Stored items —
========================

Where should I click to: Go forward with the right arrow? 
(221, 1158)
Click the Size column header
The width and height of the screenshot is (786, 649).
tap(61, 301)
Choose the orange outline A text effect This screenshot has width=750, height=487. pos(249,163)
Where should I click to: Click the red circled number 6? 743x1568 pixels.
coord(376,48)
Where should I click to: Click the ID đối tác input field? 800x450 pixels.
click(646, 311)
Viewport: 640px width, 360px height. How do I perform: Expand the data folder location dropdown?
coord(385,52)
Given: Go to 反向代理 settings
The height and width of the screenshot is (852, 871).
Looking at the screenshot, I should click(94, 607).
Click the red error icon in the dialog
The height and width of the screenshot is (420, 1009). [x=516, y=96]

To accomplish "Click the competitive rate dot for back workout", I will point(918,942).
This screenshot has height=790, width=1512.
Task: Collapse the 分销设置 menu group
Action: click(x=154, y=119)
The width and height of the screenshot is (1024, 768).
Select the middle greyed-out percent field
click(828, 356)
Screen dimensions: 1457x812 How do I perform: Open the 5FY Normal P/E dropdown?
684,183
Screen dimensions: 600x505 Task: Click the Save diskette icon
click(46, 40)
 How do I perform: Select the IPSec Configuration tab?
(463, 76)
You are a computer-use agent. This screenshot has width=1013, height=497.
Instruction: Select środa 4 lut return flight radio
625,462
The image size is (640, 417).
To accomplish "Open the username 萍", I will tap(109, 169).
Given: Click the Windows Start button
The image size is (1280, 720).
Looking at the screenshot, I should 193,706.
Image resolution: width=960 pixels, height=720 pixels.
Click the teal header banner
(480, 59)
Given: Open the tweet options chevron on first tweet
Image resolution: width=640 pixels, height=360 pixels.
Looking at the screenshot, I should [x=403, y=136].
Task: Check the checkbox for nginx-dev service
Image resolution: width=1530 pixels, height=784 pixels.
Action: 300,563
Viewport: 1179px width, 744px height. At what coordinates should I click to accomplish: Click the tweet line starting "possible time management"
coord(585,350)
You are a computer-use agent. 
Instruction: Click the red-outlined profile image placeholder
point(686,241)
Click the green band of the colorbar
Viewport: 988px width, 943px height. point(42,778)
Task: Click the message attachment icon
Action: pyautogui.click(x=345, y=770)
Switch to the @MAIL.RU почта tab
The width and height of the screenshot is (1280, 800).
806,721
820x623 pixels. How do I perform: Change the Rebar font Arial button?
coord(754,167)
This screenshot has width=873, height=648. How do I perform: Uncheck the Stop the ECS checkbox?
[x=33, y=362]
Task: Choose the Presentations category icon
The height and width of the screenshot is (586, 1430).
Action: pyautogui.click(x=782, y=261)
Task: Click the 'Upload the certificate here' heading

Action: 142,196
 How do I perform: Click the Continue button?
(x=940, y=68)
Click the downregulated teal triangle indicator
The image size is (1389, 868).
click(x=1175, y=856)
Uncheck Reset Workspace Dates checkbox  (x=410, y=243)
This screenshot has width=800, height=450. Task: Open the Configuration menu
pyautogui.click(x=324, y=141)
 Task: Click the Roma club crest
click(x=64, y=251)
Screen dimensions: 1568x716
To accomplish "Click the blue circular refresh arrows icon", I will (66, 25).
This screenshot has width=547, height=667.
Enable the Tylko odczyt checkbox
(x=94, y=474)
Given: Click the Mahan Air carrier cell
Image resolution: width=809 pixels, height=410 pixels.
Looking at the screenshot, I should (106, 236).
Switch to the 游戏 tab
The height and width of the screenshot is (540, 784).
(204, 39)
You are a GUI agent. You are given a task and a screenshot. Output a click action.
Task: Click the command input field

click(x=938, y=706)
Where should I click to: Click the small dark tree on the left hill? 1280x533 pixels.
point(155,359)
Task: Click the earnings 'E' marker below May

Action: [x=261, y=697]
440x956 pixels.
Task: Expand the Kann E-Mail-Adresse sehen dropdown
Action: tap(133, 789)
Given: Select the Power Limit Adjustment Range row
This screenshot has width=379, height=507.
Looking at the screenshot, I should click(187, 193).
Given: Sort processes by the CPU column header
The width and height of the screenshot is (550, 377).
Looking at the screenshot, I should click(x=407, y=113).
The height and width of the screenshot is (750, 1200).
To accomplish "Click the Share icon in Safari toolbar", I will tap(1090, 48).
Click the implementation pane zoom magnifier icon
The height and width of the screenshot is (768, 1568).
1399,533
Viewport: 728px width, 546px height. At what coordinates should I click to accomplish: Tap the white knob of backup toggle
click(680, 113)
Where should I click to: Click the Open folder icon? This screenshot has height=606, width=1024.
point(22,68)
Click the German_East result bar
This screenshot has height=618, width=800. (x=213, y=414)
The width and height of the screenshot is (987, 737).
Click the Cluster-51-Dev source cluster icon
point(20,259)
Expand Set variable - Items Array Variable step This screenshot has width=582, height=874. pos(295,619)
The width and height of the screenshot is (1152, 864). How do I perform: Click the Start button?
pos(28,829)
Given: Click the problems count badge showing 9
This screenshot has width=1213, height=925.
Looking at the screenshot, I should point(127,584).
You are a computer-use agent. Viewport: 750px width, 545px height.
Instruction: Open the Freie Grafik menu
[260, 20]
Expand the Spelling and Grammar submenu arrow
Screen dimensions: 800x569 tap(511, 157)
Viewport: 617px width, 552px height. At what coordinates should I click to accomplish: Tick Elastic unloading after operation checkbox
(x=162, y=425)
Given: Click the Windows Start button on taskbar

========================

How many lines of the entries include the string "computer"? Answer with a number and no other words.

WRITTEN REPLY — 3